Written problem A -> Please decide whether each statement agrees with the forum thread on books about writing. Answer yes or no for each, and quote the words from the thread that decide it. (i) One poster carried Noah Lukeman's The First Five Pages for over a year. (ii) Pluralized found the Nigel Watts book at a library. (iii) Jeko considers Wood's books better suited for creative minds than for critics.
Written problem B -> In the forum thread on books about writing, which Chuck Wendig book does Pluralized name as a favorite so far?
Written problem C -> In the forum thread on books about writing, rewrite the part that opens with the words containing "Also, I stumbled" and closes with "there by Kyle.", changing "Kyle" to "everyone".

Page extract ->
• • • • • • •

Like you, I am a fan of the _Save the Cat! _series, by Blake Snyder. Blake breaks the code into an excellent, easy to follow roadmap.

_Story Engineering_ by Larry Brooks breaks the four-act structure into no-nonsense terms. It's a little broader than the individual beats that Blake Snyder uses in _STC!_, but Brooks goes a little into more depth in different areas that complement _STC!_ well (and vice-versa). 

The way to construct a complete character arc, as taught in _Plot versus Character_ by Jeff Gerke, will always be a part of my writing.

Dwight Swain's _Techniques of the Selling Writer_, along with the more modern companion book, _Plot and Structure_ by Jack Bickham, have both helped me tremendously in terms of better grasping the micro and macro levels of dramatic fiction. MRU's especially (Motivation-Reaction Units) have deepened my writing and enhanced my use of POV, though there was a long learning curve before I got to the point where I can apply that to my prose without conscious effort.
_
Structuring your Novel_ by K.M. Weiland takes all of the above books and combines them into one book, introducing and breaking down beats, on the plot-structure level, as well as techniques, on the micro-level. If I had read this book earlier, I'd have considered it my favorite book on writing of all time. But, since I'd already been introduced to the subjects in the earlier books, I knew most everything in there already. Still, I recommend it and consider it an excellent composite of all the necessary instruction available for novelists/storywriters out there.

Noah Lukeman's _The First Five Pages_ was a book I carried with me for over a year. I consulted it almost daily, and it helped me scrub away many of the amateur mistakes my writing was laden with.

There are over a dozen other books on the craft I've read, but I haven't revisited any of them since. The ones above are frequently on my Kindle rotation. :encouragement:


----------



## Pluralized (Jan 26, 2014)

Chuck Wendig has written a couple of really fun books on writing better stories - 500 Ways to be a Better Writer is my favorite so far. He's pretty crass, to the point, and no stranger to the difficulties of being a professional writer. Highly recommended. *It's cheap, check it out.*

Also, I stumbled across *this one* from Nigel Watts. Really hard to find book. I lucked up on paperbackswap.com and came away with a copy. It's really valuable reading. 

Great thread, and some excellent suggestions put out there by Kyle. 

To honestly say my 'favorite' book on writing? Probably *"How Fiction Works"* by James Wood.


----------



## Jeko (Jan 27, 2014)

Two things, really: The Elements of style, a kind of writer's bible, and The Bible. The latter being infinitely more important than any other book; while it doesn't teach me how to write, it guides my outlook into one that is incredibly suitable for writing.



> To honestly say my 'favorite' book on writing? Probably *"How Fiction Works"* by James Wood.



I love Wood as well, though I'd say his books are better suited for critics than for creative minds. Still, he manages to be in-depth, structuralist and inspiring on every page.

• • • • • • •

Provided material ->
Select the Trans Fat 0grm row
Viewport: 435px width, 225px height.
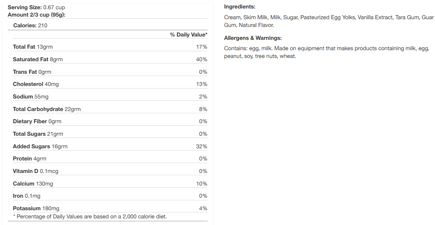32,72
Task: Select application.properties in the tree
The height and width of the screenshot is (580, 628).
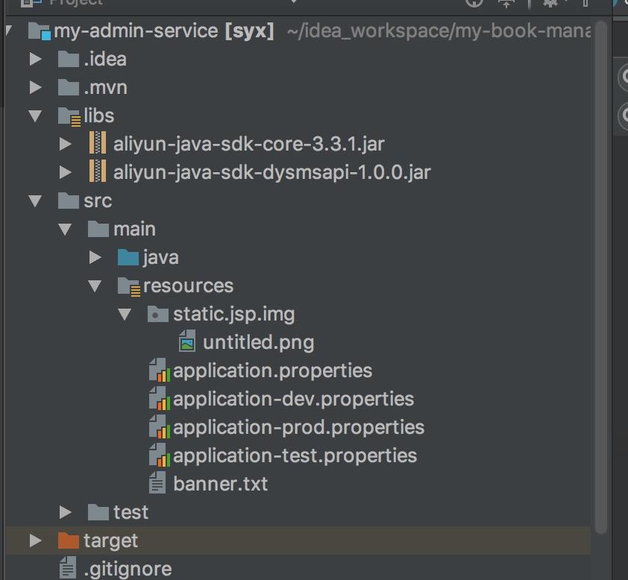Action: (272, 371)
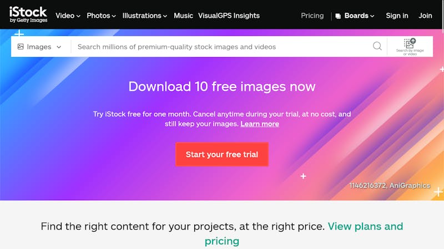Follow the Learn more link
This screenshot has width=444, height=249.
(x=260, y=124)
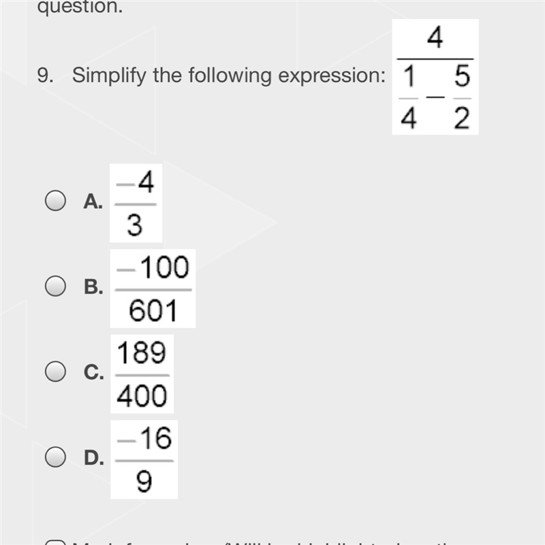This screenshot has width=545, height=545.
Task: Mark option C radio button
Action: coord(55,371)
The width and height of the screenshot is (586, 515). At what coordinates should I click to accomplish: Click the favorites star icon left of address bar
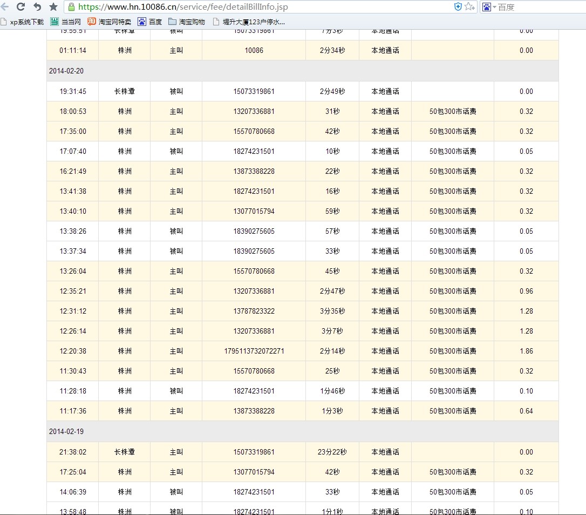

• • • • • • •

Task answer A ->
(i) Yes: "Noah Lukeman's _The First Five Pages_ was a book I carried with me for over a year."
(ii) No: "I lucked up on paperbackswap.com and came away with a copy."
(iii) No: "I'd say his books are better suited for critics than for creative minds"

Task answer B -> 500 Ways to be a Better Writer.

Task answer C ->
Also, I stumbled across *this one* from Nigel Watts. Really hard to find book. I lucked up on paperbackswap.com and came away with a copy. It's really valuable reading. 

Great thread, and some excellent suggestions put out there by everyone.